### 练习目标
把下面这些行中从含有“is (900, 683).”的那一行起、到最后一行为止的部分（首尾两行都算在内）转成一个 JSON 字符串列表，每行对应一个字符串，空行略去不计。

━━ 所给材料 ━━

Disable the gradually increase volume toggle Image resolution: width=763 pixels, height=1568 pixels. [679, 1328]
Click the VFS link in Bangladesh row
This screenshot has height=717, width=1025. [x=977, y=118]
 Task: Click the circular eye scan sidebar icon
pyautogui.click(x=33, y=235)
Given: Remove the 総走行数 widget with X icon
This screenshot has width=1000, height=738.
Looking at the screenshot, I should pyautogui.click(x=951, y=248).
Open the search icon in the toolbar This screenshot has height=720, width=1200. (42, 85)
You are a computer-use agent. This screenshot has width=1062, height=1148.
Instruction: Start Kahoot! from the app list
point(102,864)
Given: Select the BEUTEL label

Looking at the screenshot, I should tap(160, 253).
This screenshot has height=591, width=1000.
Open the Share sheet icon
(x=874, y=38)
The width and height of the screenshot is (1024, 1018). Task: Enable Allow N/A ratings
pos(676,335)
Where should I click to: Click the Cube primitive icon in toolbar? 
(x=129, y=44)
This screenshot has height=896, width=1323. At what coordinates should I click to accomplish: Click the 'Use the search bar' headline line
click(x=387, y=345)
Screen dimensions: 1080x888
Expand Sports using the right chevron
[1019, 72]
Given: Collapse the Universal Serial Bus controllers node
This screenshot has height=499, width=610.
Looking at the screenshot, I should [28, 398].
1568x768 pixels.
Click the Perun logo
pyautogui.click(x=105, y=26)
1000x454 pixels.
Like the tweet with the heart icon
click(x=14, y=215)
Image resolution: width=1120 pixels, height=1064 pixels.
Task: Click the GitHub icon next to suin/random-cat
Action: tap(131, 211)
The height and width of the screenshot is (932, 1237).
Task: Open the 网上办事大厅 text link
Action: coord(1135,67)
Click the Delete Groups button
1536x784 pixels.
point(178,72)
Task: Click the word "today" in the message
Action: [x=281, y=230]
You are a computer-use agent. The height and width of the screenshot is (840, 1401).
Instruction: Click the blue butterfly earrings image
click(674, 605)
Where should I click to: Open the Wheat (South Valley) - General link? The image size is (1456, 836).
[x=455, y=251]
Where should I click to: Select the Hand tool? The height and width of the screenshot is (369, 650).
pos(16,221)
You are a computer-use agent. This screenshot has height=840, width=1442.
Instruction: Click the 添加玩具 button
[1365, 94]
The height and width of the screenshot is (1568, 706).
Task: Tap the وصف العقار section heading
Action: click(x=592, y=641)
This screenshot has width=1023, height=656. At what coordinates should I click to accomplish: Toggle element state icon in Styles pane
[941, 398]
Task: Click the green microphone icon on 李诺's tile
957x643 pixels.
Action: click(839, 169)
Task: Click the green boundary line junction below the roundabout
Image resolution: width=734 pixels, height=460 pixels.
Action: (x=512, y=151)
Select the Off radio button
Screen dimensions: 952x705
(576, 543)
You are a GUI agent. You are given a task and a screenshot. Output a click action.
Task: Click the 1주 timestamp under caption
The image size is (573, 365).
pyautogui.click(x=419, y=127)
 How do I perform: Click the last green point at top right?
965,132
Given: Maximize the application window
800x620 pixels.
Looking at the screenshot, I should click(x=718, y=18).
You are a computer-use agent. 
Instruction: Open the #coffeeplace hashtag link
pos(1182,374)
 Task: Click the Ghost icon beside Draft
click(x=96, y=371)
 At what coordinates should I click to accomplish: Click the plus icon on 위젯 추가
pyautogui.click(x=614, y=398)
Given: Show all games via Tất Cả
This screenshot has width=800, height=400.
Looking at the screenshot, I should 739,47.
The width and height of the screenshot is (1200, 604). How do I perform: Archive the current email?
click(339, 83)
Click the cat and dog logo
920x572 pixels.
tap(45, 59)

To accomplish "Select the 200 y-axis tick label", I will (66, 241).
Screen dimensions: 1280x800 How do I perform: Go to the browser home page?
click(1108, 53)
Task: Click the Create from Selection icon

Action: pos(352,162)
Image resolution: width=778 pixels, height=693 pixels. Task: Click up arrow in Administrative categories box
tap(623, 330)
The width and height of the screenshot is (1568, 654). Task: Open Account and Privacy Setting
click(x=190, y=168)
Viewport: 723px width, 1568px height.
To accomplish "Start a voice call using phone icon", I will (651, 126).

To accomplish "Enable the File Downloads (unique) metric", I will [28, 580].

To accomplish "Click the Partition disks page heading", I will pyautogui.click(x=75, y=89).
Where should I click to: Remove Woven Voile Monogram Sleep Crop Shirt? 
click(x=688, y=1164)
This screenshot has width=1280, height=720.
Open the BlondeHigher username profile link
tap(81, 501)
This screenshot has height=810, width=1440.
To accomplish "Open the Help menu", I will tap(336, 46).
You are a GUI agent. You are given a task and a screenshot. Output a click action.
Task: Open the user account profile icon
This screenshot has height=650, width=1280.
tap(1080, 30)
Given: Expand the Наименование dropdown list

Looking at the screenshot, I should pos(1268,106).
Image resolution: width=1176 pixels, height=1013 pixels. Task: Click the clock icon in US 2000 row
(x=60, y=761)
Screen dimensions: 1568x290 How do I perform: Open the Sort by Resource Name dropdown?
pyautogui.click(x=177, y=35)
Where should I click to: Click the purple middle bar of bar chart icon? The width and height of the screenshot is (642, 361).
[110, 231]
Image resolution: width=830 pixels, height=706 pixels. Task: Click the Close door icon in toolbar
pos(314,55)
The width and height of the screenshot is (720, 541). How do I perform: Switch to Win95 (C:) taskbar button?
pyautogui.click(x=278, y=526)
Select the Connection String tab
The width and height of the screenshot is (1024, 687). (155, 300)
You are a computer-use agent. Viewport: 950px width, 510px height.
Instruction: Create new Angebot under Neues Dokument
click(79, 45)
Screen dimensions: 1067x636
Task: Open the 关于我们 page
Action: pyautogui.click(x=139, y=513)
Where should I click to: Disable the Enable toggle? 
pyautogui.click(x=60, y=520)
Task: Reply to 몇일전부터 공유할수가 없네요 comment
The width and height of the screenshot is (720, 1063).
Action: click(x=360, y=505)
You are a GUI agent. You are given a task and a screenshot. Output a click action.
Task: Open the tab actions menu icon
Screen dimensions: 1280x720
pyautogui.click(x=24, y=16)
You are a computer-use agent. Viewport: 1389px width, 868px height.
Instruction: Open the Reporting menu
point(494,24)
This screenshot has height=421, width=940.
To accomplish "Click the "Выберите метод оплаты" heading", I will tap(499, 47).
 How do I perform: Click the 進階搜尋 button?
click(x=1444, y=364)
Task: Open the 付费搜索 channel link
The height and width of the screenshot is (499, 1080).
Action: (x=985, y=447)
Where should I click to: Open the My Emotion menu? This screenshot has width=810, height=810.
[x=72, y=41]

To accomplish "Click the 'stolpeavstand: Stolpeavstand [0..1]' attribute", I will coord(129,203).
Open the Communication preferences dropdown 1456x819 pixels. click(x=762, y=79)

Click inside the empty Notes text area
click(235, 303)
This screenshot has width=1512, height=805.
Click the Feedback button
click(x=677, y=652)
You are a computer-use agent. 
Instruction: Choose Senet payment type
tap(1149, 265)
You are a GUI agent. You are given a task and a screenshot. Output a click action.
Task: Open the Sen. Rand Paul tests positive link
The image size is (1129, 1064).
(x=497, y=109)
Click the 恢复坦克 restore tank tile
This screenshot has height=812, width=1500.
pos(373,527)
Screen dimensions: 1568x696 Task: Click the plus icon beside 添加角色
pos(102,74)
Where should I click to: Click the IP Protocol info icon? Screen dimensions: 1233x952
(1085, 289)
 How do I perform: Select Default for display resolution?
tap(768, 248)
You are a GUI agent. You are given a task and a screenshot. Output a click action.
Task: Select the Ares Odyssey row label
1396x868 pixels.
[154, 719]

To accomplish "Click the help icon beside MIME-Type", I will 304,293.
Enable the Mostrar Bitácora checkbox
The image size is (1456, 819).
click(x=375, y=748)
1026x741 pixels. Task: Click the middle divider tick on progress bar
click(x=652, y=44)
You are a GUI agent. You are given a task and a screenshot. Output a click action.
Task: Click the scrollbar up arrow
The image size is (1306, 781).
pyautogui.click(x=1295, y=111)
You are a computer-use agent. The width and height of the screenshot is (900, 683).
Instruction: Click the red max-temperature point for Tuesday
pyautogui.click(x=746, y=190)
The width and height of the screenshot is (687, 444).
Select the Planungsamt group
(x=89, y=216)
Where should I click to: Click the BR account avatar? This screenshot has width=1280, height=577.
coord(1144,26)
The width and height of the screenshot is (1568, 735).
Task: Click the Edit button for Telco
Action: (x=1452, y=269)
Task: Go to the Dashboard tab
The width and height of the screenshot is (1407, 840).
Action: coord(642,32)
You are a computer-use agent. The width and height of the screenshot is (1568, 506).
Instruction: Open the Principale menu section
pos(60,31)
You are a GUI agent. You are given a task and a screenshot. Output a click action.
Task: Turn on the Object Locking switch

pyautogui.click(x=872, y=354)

━━━

### 练习作答
[
  "You are a computer-use agent. The width and height of the screenshot is (900, 683).",
  "Instruction: Click the red max-temperature point for Tuesday",
  "pyautogui.click(x=746, y=190)",
  "The width and height of the screenshot is (687, 444).",
  "Select the Planungsamt group",
  "(x=89, y=216)",
  "Where should I click to: Click the BR account avatar? This screenshot has width=1280, height=577.",
  "coord(1144,26)",
  "The width and height of the screenshot is (1568, 735).",
  "Task: Click the Edit button for Telco",
  "Action: (x=1452, y=269)",
  "Task: Go to the Dashboard tab",
  "The width and height of the screenshot is (1407, 840).",
  "Action: coord(642,32)",
  "You are a computer-use agent. The width and height of the screenshot is (1568, 506).",
  "Instruction: Open the Principale menu section",
  "pos(60,31)",
  "You are a GUI agent. You are given a task and a screenshot. Output a click action.",
  "Task: Turn on the Object Locking switch",
  "pyautogui.click(x=872, y=354)"
]